Print the whole listing below again, exactly as given.
────────
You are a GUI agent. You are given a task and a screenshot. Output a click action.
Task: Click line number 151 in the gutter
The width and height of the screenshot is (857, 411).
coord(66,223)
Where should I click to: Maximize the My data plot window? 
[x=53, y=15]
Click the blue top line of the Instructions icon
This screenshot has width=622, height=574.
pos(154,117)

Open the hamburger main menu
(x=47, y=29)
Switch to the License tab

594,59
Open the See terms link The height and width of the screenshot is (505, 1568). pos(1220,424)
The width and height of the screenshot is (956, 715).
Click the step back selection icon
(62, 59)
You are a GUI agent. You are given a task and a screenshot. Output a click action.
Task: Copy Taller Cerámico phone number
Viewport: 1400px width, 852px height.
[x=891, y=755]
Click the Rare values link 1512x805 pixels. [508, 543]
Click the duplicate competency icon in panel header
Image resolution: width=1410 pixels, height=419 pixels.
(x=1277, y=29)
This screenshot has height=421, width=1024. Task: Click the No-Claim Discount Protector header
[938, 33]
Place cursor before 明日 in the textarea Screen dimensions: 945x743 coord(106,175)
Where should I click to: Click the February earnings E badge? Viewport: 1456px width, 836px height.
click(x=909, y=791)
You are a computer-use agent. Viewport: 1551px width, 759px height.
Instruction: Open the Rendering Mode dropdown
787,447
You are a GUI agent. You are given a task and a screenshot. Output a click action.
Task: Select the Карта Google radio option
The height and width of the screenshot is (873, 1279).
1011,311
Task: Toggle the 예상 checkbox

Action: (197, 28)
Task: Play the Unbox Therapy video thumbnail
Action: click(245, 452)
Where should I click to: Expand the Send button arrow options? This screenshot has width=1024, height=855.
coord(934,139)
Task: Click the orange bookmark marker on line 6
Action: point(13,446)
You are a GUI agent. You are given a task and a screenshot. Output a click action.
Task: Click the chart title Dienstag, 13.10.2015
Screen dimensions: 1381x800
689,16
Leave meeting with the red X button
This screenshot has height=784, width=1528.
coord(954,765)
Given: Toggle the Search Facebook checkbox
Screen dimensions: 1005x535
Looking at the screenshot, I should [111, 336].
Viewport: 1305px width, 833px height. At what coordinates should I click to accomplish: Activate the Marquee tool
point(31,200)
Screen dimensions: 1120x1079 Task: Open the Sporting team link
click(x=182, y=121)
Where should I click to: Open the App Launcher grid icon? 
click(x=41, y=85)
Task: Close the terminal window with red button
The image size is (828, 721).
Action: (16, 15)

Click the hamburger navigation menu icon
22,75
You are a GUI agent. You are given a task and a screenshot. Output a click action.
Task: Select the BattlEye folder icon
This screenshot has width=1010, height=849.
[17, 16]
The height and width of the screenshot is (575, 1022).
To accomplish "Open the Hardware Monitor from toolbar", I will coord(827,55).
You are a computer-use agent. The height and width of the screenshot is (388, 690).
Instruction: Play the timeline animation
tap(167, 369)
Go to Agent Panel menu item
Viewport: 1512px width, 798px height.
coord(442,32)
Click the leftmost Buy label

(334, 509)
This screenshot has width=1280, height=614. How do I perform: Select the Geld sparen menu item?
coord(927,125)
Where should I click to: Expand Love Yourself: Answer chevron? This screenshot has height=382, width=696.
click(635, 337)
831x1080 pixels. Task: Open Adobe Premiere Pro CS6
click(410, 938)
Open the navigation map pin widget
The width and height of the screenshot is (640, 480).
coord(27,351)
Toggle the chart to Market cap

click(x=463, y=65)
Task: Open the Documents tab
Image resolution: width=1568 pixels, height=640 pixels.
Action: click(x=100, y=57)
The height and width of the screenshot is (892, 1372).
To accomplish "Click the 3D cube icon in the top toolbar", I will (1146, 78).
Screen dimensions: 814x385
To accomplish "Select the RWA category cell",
────────
■ Reply ■
You are a GUI agent. You are given a task and a screenshot. Output a click action.
Task: Click line number 151 in the gutter
The width and height of the screenshot is (857, 411).
coord(66,223)
Where should I click to: Maximize the My data plot window? 
[x=53, y=15]
Click the blue top line of the Instructions icon
This screenshot has width=622, height=574.
pos(154,117)

Open the hamburger main menu
(x=47, y=29)
Switch to the License tab

594,59
Open the See terms link The height and width of the screenshot is (505, 1568). pos(1220,424)
The width and height of the screenshot is (956, 715).
Click the step back selection icon
(62, 59)
You are a GUI agent. You are given a task and a screenshot. Output a click action.
Task: Copy Taller Cerámico phone number
Viewport: 1400px width, 852px height.
[x=891, y=755]
Click the Rare values link 1512x805 pixels. [508, 543]
Click the duplicate competency icon in panel header
Image resolution: width=1410 pixels, height=419 pixels.
(x=1277, y=29)
This screenshot has height=421, width=1024. Task: Click the No-Claim Discount Protector header
[938, 33]
Place cursor before 明日 in the textarea Screen dimensions: 945x743 coord(106,175)
Where should I click to: Click the February earnings E badge? Viewport: 1456px width, 836px height.
click(x=909, y=791)
You are a computer-use agent. Viewport: 1551px width, 759px height.
Instruction: Open the Rendering Mode dropdown
787,447
You are a GUI agent. You are given a task and a screenshot. Output a click action.
Task: Select the Карта Google radio option
The height and width of the screenshot is (873, 1279).
1011,311
Task: Toggle the 예상 checkbox

Action: (197, 28)
Task: Play the Unbox Therapy video thumbnail
Action: click(245, 452)
Where should I click to: Expand the Send button arrow options? This screenshot has width=1024, height=855.
coord(934,139)
Task: Click the orange bookmark marker on line 6
Action: point(13,446)
You are a GUI agent. You are given a task and a screenshot. Output a click action.
Task: Click the chart title Dienstag, 13.10.2015
Screen dimensions: 1381x800
689,16
Leave meeting with the red X button
This screenshot has height=784, width=1528.
coord(954,765)
Given: Toggle the Search Facebook checkbox
Screen dimensions: 1005x535
Looking at the screenshot, I should [111, 336].
Viewport: 1305px width, 833px height. At what coordinates should I click to accomplish: Activate the Marquee tool
point(31,200)
Screen dimensions: 1120x1079 Task: Open the Sporting team link
click(x=182, y=121)
Where should I click to: Open the App Launcher grid icon? 
click(x=41, y=85)
Task: Close the terminal window with red button
The image size is (828, 721).
Action: (16, 15)

Click the hamburger navigation menu icon
22,75
You are a GUI agent. You are given a task and a screenshot. Output a click action.
Task: Select the BattlEye folder icon
This screenshot has width=1010, height=849.
[17, 16]
The height and width of the screenshot is (575, 1022).
To accomplish "Open the Hardware Monitor from toolbar", I will coord(827,55).
You are a computer-use agent. The height and width of the screenshot is (388, 690).
Instruction: Play the timeline animation
tap(167, 369)
Go to Agent Panel menu item
Viewport: 1512px width, 798px height.
coord(442,32)
Click the leftmost Buy label

(334, 509)
This screenshot has width=1280, height=614. How do I perform: Select the Geld sparen menu item?
coord(927,125)
Where should I click to: Expand Love Yourself: Answer chevron? This screenshot has height=382, width=696.
click(635, 337)
831x1080 pixels. Task: Open Adobe Premiere Pro CS6
click(410, 938)
Open the navigation map pin widget
The width and height of the screenshot is (640, 480).
coord(27,351)
Toggle the chart to Market cap

click(x=463, y=65)
Task: Open the Documents tab
Image resolution: width=1568 pixels, height=640 pixels.
Action: click(x=100, y=57)
The height and width of the screenshot is (892, 1372).
To accomplish "Click the 3D cube icon in the top toolbar", I will (1146, 78).
Screen dimensions: 814x385
To accomplish "Select the RWA category cell",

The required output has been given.